Boiler Room does its best with Jeff Daniels' hit-or-miss farce about hunters on Michigan's Upper Peninsula 

Northern Exposure

Northern Exposure

Somewhere between Frances McDormand's police officer Marge Gunderson in the film Fargo and the Canadian stereotypes Bob and Doug McKenzie (Rick Moranis and Dave Thomas) of SCTV's legendary "Great White North" sketch lies the comic inspiration for Escanaba in Da Moonlight. The script, by actor Jeff Daniels, is best known through a film version in 2001 (directed by and starring Daniels), and generally receives only limited attention from theater companies. Boiler Room Theatre serves up the Nashville area's premiere mounting with mixed results.

The setting is Michigan's Upper Peninsula ("the U.P."), inside the "deer camp" cabin of the Soady family, where dad Albert (Scott Stewart) and his sons Reuben (John Mauldin) and Remnar (Andrew Derminio) have gathered on the eve of hunting season. The Soadys are joined by another local "Yooper," Jimmer Negamanee (Douglas Goodman), plus Ranger Tom (Scott Rice), a newcomer to this rustic, sparsely populated part of the world. (In fact, Ranger Tom is a "Troll," meaning he is originally from the Lower Peninsula, which automatically makes him below suspicion.)

The plot centers on Reuben, who is on the verge of becoming the oldest Soady to never have successfully hunted a buck. He attempts to change his luck by tampering with some of the usual Soady camping traditions, with some eerie results that play into the superstitious nature of the hunting party, including a belief in UFOs.

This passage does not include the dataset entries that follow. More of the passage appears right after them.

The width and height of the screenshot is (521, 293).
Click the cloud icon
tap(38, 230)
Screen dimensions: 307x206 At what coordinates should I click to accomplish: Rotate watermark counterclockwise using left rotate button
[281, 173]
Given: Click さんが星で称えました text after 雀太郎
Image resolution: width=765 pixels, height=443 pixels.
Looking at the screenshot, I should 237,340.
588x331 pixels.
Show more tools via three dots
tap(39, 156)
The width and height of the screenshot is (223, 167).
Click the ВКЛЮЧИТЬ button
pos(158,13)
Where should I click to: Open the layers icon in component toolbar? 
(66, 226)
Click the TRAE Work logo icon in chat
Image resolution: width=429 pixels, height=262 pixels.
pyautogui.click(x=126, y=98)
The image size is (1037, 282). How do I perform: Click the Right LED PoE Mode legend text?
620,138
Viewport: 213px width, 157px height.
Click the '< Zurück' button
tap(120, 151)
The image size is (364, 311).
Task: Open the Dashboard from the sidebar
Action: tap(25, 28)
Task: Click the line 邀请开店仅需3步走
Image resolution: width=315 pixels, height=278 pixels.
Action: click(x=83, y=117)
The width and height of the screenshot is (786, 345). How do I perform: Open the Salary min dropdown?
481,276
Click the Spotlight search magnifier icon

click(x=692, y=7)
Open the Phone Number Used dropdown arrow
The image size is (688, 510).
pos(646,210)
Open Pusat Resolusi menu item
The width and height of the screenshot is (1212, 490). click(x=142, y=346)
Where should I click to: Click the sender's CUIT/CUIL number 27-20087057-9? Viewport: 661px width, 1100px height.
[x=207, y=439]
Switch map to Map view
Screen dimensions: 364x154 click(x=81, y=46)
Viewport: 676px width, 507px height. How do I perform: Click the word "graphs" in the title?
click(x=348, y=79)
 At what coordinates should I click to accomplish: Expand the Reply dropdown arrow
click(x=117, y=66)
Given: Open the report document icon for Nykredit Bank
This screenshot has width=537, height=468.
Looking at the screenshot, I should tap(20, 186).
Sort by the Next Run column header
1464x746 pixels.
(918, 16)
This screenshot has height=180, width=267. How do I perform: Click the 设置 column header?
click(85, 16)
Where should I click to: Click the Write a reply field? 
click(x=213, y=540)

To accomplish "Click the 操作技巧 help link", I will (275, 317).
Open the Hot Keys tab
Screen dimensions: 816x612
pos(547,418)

Yet most of the comedy here tends to derive from the principals' provincial ways, their quirky mode of speech and their homemade food and drink and local traditions (including pasties, earthy backwoods liquor concoctions and a lively game of euchre).

Daniels' penchant for one-liners eventually morphs into a broader, more farcical comedy zone, which includes a series of fart jokes and Jimmer's absurdist speech impediment. The hunting theme is pretty much swallowed up by a lot of banter that is hit-or-miss where laughs are concerned, and sometimes verges on labored.

Director Lisa Gillespie elicits spirited performances from the mostly veteran cast, including the ever-versatile Vicki White, who puts in a late, wordless cameo appearance as Wolf Moon Dance, Reuben's mystical Ojibwa wife.

Recommended for theatergoers who appreciate a light folksy comedy and simple fun.


She's leaving home

For those needing a dose of the classics, Henrik Ibsen's A Doll's House provides it — the great Norwegian playwright's masterpiece continues to reveal an interesting historical perspective on marriage and personal freedom 134 years since its first performance.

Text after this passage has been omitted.